=== Pointing records for text and elements ===
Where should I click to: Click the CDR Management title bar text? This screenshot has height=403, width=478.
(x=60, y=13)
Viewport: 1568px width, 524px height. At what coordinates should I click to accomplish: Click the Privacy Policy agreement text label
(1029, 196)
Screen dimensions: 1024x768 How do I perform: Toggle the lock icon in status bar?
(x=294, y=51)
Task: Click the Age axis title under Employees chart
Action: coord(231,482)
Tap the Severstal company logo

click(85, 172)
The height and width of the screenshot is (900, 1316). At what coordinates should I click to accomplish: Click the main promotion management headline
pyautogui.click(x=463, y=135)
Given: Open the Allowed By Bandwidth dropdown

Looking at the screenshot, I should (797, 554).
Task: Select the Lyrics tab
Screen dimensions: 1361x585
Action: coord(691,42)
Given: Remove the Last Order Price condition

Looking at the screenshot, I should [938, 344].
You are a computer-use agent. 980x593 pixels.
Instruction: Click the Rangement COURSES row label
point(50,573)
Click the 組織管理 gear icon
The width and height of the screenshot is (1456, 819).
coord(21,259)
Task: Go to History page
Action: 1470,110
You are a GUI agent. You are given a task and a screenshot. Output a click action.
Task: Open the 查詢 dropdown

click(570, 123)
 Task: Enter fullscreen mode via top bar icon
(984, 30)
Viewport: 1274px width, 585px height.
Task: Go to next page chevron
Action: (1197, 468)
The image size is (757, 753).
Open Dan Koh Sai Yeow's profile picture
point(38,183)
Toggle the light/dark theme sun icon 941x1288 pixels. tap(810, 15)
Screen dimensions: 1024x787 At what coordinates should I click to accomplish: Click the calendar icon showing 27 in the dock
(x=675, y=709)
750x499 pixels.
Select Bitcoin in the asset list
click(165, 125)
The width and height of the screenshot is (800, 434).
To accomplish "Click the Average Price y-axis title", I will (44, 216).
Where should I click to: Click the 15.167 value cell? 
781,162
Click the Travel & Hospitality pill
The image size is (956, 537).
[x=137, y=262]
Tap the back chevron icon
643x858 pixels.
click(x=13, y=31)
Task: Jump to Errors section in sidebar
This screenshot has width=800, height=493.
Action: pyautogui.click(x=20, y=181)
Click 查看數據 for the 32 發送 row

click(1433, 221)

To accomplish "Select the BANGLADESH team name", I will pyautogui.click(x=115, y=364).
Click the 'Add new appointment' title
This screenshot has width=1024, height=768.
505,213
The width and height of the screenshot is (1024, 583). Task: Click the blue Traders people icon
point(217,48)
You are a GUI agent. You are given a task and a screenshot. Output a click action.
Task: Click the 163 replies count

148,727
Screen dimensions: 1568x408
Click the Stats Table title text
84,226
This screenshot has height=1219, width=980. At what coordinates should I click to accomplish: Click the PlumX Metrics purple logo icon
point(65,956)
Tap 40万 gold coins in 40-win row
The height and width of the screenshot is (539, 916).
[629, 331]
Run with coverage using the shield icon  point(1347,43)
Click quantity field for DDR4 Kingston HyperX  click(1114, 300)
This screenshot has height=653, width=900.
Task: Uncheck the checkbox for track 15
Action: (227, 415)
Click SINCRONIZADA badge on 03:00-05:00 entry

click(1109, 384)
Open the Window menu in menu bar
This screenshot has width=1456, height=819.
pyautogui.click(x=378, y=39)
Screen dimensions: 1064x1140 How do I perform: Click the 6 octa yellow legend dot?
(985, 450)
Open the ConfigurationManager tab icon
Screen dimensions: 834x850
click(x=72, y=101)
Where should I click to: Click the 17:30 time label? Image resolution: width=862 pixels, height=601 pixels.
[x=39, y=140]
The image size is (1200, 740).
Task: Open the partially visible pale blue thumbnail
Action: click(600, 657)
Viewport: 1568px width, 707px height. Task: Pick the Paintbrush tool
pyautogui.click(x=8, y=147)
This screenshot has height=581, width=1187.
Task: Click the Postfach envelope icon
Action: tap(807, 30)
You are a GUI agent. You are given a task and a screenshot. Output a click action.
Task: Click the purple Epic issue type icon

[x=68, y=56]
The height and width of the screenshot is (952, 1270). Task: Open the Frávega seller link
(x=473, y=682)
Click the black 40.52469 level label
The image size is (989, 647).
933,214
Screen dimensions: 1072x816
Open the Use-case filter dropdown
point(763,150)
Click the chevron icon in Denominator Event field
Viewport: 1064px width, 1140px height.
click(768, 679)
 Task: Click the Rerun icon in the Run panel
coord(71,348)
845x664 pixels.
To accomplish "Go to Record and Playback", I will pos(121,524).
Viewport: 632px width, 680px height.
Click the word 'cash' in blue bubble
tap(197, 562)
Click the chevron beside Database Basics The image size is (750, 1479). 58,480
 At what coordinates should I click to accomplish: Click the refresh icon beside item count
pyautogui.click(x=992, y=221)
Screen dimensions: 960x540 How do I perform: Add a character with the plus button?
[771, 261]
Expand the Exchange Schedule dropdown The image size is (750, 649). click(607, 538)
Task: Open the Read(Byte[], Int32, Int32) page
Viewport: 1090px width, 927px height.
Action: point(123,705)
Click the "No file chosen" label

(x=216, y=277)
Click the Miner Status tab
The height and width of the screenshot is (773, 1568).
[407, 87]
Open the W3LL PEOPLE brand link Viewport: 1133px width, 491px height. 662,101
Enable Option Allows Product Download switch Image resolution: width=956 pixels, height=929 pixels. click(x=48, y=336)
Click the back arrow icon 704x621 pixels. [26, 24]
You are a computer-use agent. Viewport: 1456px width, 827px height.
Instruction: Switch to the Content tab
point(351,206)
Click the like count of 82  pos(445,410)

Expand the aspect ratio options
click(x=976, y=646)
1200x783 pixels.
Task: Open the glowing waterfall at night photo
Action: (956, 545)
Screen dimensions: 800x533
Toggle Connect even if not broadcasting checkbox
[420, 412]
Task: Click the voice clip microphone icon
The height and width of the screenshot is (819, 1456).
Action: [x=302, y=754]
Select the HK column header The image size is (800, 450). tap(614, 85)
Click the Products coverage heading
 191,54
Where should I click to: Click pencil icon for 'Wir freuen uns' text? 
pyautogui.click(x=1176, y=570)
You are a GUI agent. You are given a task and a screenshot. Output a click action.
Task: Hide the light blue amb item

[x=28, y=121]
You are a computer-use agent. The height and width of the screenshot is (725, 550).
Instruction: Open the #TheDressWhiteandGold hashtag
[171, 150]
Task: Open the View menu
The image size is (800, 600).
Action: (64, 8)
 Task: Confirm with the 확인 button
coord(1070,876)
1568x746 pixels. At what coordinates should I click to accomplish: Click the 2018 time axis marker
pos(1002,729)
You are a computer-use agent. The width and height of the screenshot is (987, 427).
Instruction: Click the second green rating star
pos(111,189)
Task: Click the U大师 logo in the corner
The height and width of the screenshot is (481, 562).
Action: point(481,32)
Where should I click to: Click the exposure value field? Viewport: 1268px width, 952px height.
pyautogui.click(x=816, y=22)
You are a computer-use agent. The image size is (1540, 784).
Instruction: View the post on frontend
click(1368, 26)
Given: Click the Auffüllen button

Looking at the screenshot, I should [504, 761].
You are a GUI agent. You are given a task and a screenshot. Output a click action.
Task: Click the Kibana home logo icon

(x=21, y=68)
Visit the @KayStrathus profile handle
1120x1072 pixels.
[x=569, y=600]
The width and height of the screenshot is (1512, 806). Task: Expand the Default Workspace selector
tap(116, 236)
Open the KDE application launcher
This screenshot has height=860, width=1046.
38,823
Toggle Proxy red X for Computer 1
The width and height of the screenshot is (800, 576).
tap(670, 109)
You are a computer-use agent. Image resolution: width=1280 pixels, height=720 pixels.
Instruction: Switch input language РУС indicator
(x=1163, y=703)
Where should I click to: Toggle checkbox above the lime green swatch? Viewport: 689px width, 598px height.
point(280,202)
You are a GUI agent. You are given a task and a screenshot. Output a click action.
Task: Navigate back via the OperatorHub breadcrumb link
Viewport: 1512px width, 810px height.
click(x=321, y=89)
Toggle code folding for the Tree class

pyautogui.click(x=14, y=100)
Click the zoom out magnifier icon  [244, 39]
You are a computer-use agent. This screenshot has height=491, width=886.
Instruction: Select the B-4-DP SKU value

=== Task brief ===
Find every line in the records above that contains the word "time" and copy each one. Case counts.

=== Complete answer ===
Where should I click to: Click the 17:30 time label? Image resolution: width=862 pixels, height=601 pixels.
1568x746 pixels. At what coordinates should I click to accomplish: Click the 2018 time axis marker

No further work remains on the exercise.